Chciałabym wypytać o to, co wydarzyło się te cztery lata, ale mam świadomość, że wtedy czar tej wyjątkowej chwili uleci jak z balonika powietrze, zostawiając rozczarowanie i niesmak.
Powoli wstaję z jego kolan i staję przed nim tylko w cienkiej halce.
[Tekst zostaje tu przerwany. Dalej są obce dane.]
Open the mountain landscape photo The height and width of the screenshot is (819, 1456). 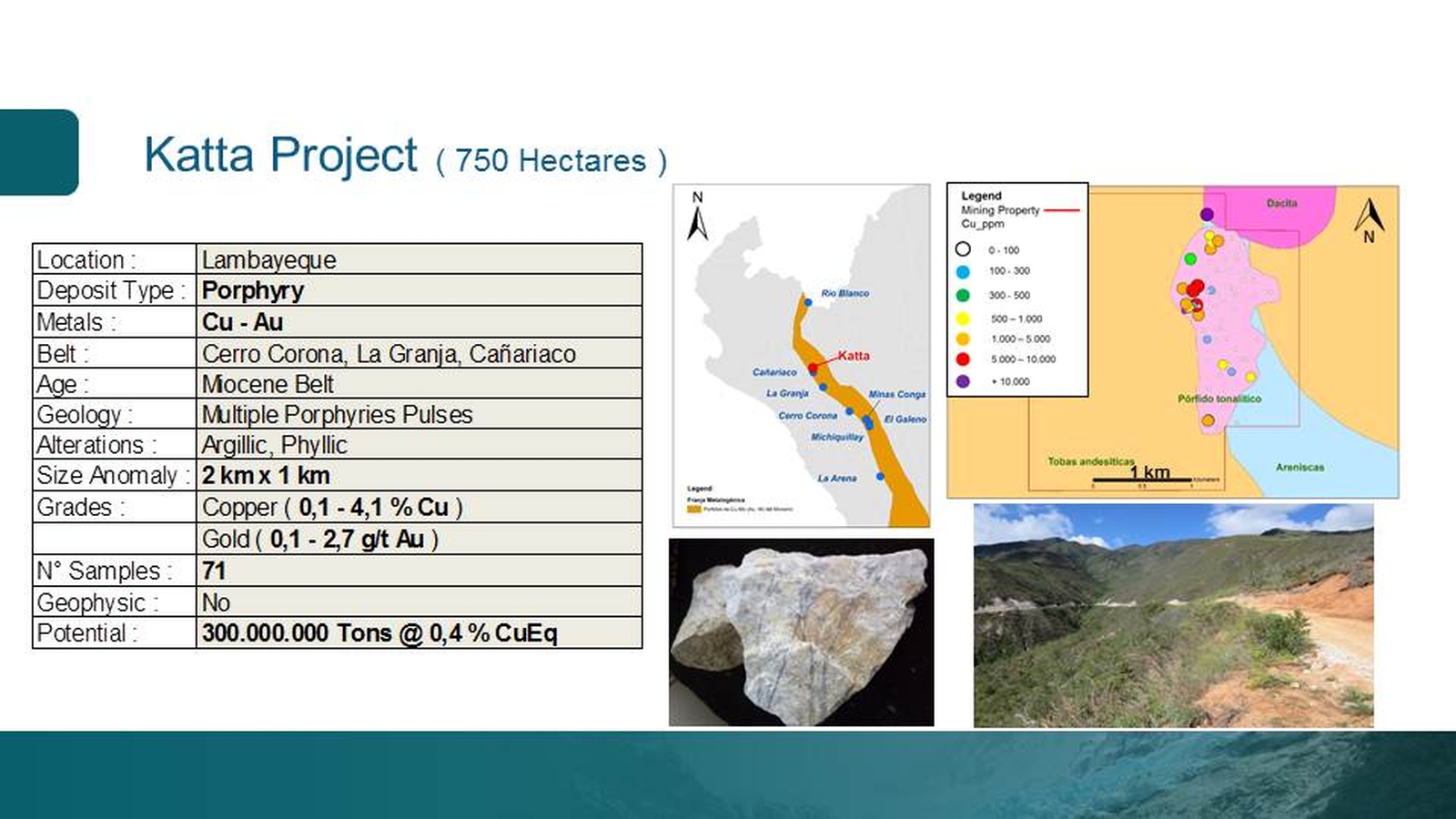coord(1173,615)
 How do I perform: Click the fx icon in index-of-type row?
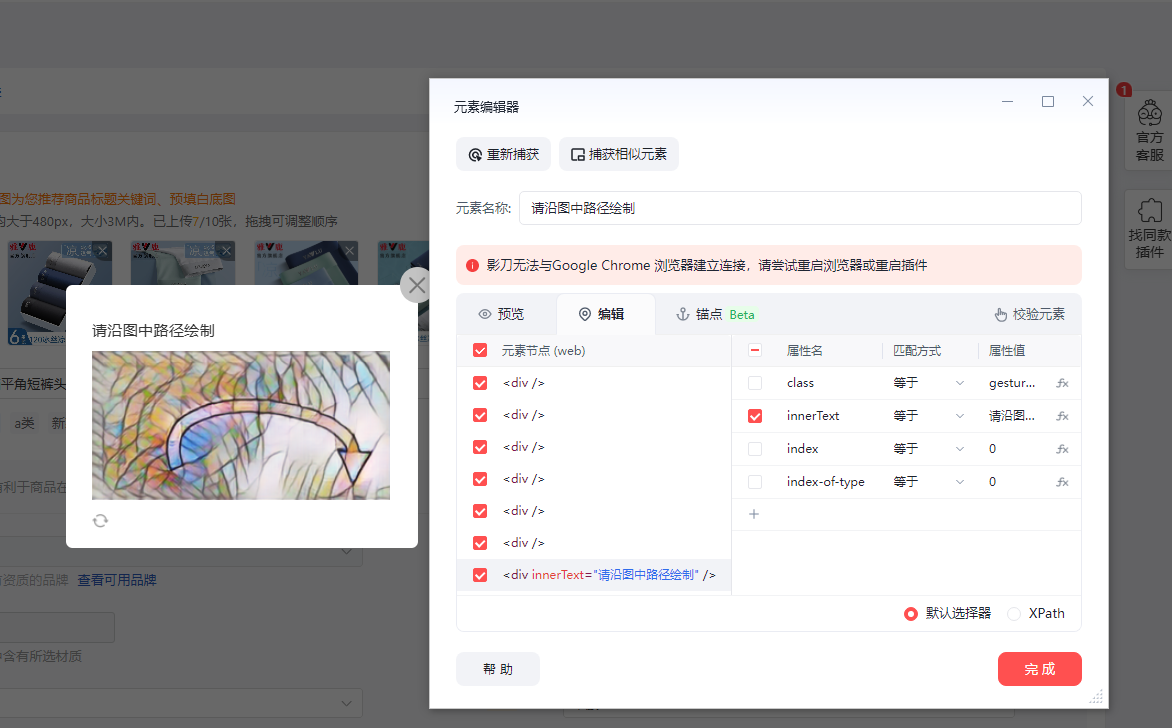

Blaise dokładnie widzi moje krągłości, zarysowane piersi i odznaczające się pod materiałem sutki. Widzę jak z dziwnym napięciem na twarzy obserwuje moje ciało i to, co robię.
Powoli odsłaniam ramiączko halki, zachęcając go do wykonania w moim kierunku jakiegoś kroku. Pragnę dać mu miłość i pragnę jej również dla siebie. Wiem, że mu się podobam i pociągam go fizycznie, dlatego powoli opuszczam też i drugie ramiączko i pozwalam opaść satynowej koszulce na drewnianą podłogę.
Blaise śledzi ruch spadającej z mojego ciała halki i bierze głęboki oddech widząc mnie przed sobą zupełnie nago, tylko w koronkowych stringach.
Widzę jak rytmicznie drga mu skroń, a grdyka porusza się z każdym przełknięciem śliny. Oczy jakby mu pociemniały, a źrenice skanują każdy centymetr mojego ciała.
Blaise siedzi w fotelu i nie wykonuje żadnego ruchu, tylko z lekkim uśmiechem, dokładnie mi się przygląda. Mam wrażenie, że to, że stoję przed nim jak Bóg mnie stworzył, jest dla niego jakimś spektaklem.
Nabuzowana hormonami, skracam między nami dystans, podchodząc do niego i siadam na nim okrakiem, oddając się w jego ręce.
- Federicka... - zaczyna ochrypniętym głosem, ale zamykam mu usta, swoimi. Gwałtownie, bez możliwości sprzeciwu.
Był czas na rozmowę, teraz jest czas na wyciągnięcie wniosków - pragniemy siebie i przed tym nie uciekniemy.
Blaise delikatnie gładzi moje plecy i całuje mnie z dziwną rezerwą, więc chwytam za jego rękę i kładę ją na swojej nabrzmiałej już od podniecenia piersi. Ten głośno przełyka ślinę i przykładając usta do niej, pieści językiem moje sterczące sutki.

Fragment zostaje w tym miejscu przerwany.